▸ What is being asked
Exact copies of all the entries are required, and no pictures should appear in them.

*** Block opens ***

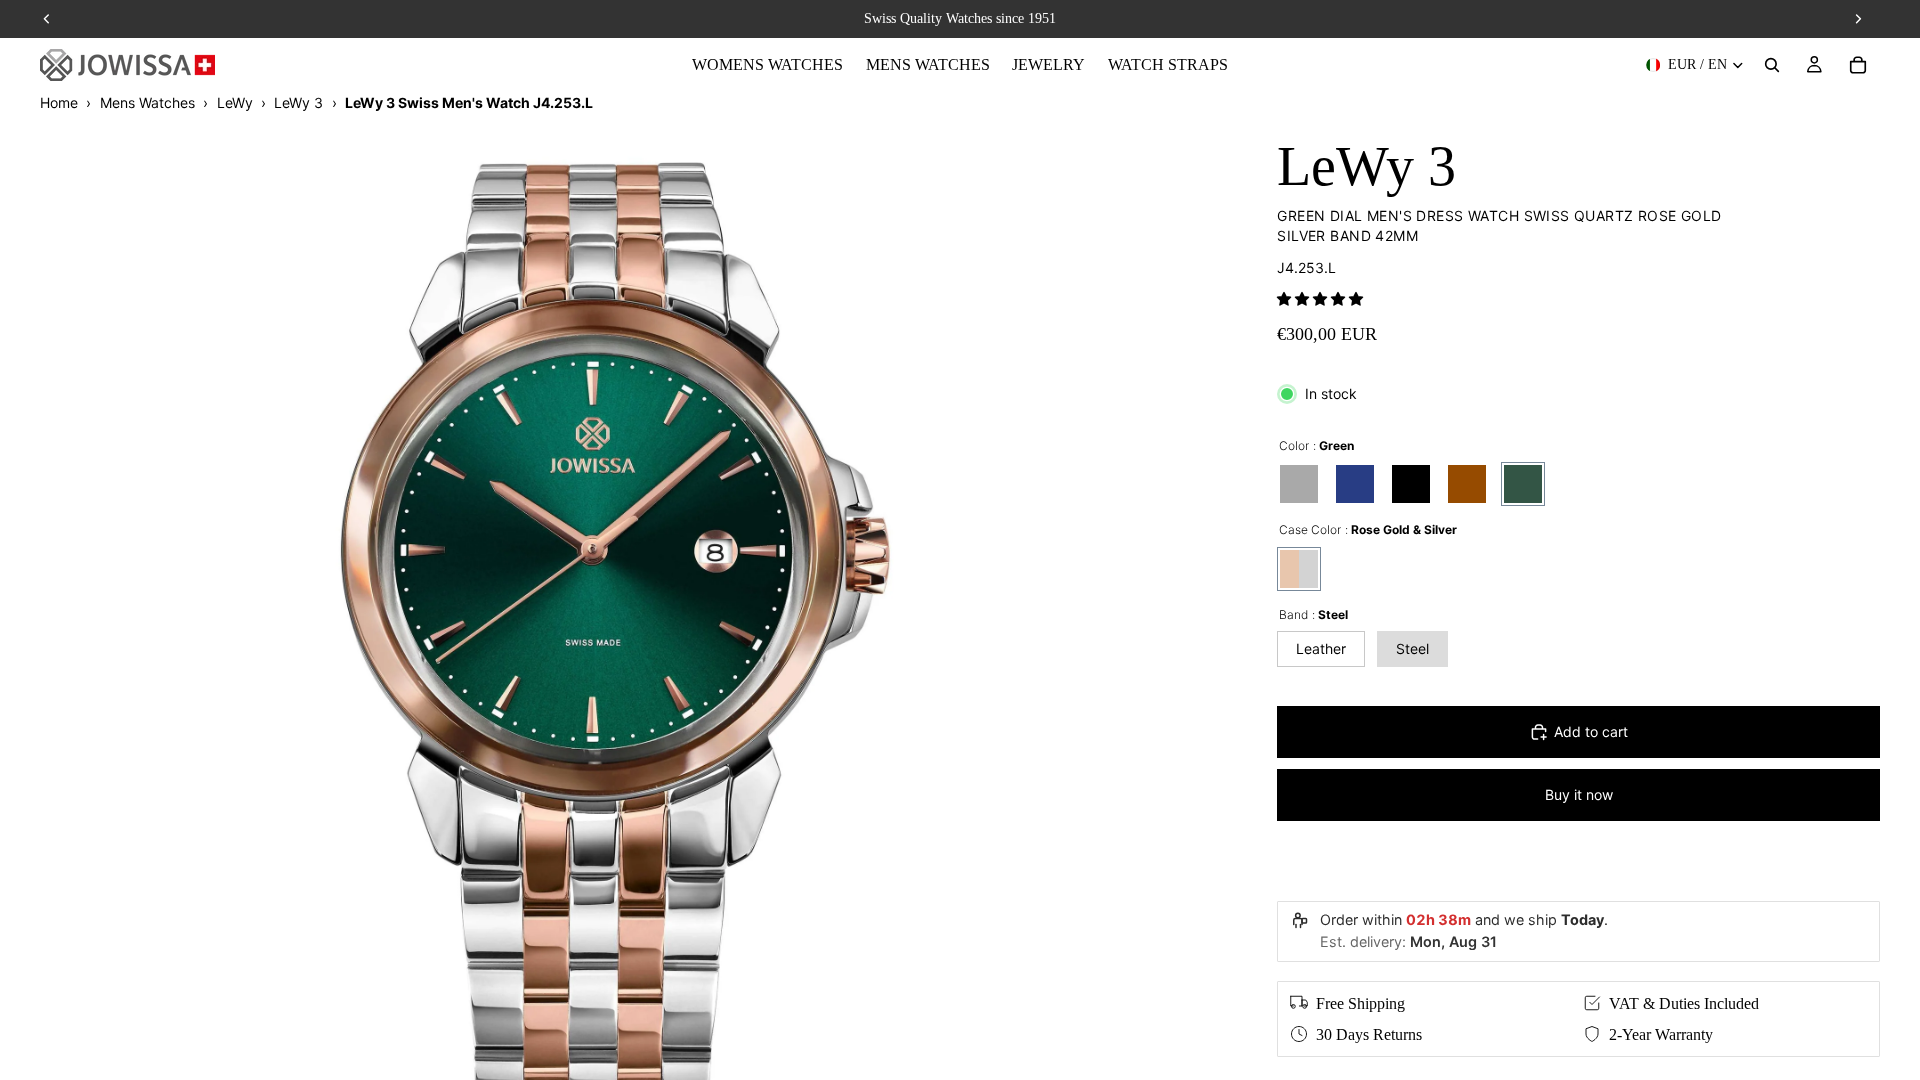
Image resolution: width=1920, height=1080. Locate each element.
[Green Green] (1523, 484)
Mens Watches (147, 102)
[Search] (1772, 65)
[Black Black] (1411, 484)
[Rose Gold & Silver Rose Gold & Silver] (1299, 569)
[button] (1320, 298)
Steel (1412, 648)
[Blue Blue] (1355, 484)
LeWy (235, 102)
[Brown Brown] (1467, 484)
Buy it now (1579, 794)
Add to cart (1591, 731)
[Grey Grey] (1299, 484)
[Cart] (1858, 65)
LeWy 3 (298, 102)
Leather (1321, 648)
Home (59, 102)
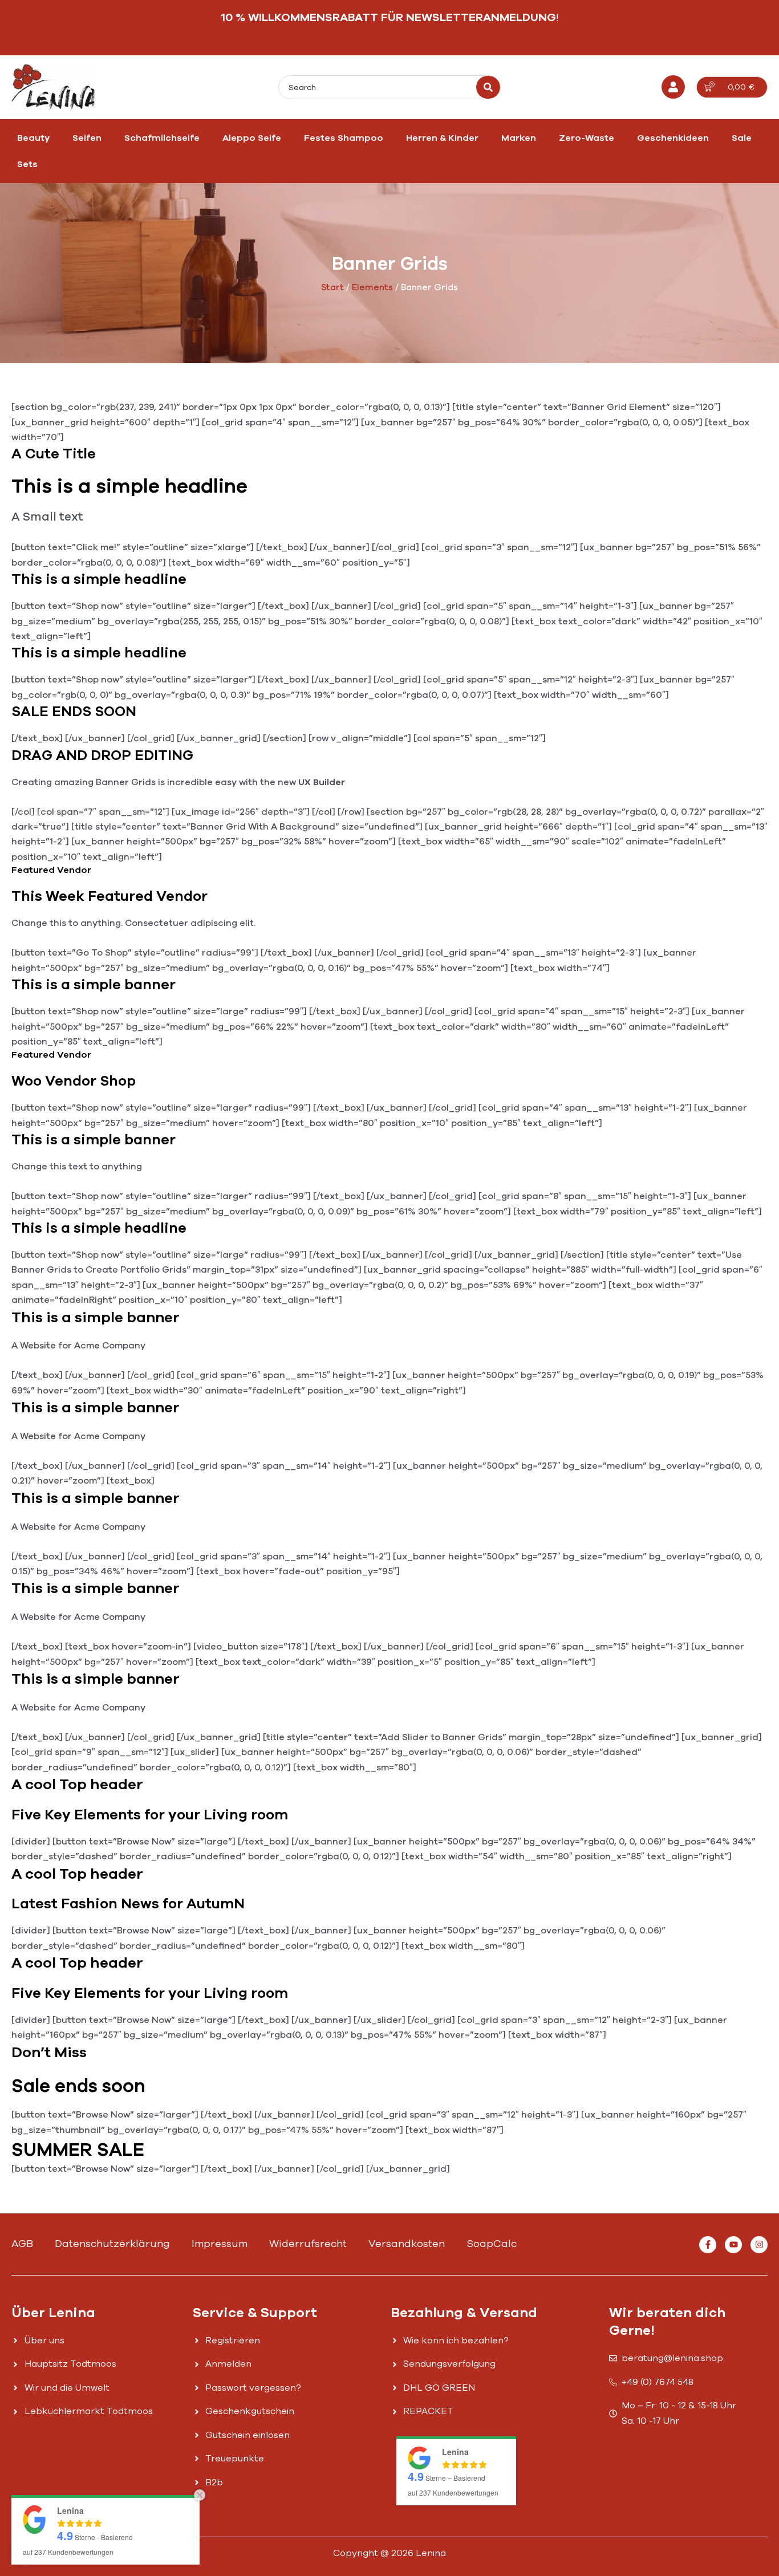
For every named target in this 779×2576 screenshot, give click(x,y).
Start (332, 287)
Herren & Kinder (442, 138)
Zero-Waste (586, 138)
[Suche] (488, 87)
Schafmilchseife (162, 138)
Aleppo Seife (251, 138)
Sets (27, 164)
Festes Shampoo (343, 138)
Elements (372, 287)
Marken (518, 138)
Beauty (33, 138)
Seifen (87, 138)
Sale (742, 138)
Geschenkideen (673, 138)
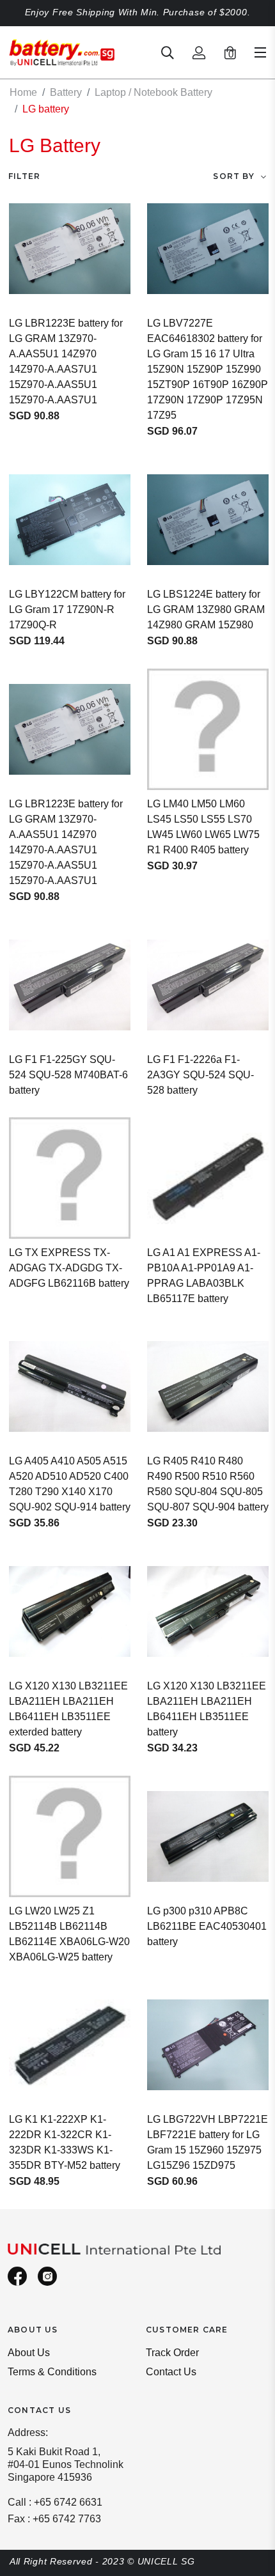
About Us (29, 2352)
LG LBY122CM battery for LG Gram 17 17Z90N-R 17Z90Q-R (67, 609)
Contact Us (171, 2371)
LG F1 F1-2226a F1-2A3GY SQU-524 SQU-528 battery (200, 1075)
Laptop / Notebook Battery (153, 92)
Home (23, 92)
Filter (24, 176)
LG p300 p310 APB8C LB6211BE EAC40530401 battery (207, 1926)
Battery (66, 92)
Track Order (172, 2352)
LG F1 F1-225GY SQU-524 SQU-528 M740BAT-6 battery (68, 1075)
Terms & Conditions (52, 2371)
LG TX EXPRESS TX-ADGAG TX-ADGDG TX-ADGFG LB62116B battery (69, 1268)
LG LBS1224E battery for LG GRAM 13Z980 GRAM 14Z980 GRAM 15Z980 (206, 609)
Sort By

*** Block closes ***

▸ Answer to this exercise
Image resolution: width=1920, height=1080. Locate each element.
[Green Green] (1523, 484)
Mens Watches (147, 102)
[Search] (1772, 65)
[Black Black] (1411, 484)
[Rose Gold & Silver Rose Gold & Silver] (1299, 569)
[button] (1320, 298)
Steel (1412, 648)
[Blue Blue] (1355, 484)
LeWy (235, 102)
[Brown Brown] (1467, 484)
Buy it now (1579, 794)
Add to cart (1591, 731)
[Grey Grey] (1299, 484)
[Cart] (1858, 65)
LeWy 3 (298, 102)
Leather (1321, 648)
Home (59, 102)
For every named target in this 779×2576 screenshot, give click(x,y).
Start (332, 287)
Herren & Kinder (442, 138)
Zero-Waste (586, 138)
[Suche] (488, 87)
Schafmilchseife (162, 138)
Aleppo Seife (251, 138)
Sets (27, 164)
Festes Shampoo (343, 138)
Elements (372, 287)
Marken (518, 138)
Beauty (33, 138)
Seifen (87, 138)
Sale (742, 138)
Geschenkideen (673, 138)
About Us (29, 2352)
LG LBY122CM battery for LG Gram 17 17Z90N-R 17Z90Q-R (67, 609)
Contact Us (171, 2371)
LG F1 F1-2226a F1-2A3GY SQU-524 SQU-528 battery (200, 1075)
Laptop / Notebook Battery (153, 92)
Home (23, 92)
Filter (24, 176)
LG p300 p310 APB8C LB6211BE EAC40530401 battery (207, 1926)
Battery (66, 92)
Track Order (172, 2352)
LG F1 F1-225GY SQU-524 SQU-528 M740BAT-6 battery (68, 1075)
Terms & Conditions (52, 2371)
LG TX EXPRESS TX-ADGAG TX-ADGDG TX-ADGFG LB62116B battery (69, 1268)
LG LBS1224E battery for LG GRAM 13Z980 GRAM 14Z980 GRAM 15Z980 (206, 609)
Sort By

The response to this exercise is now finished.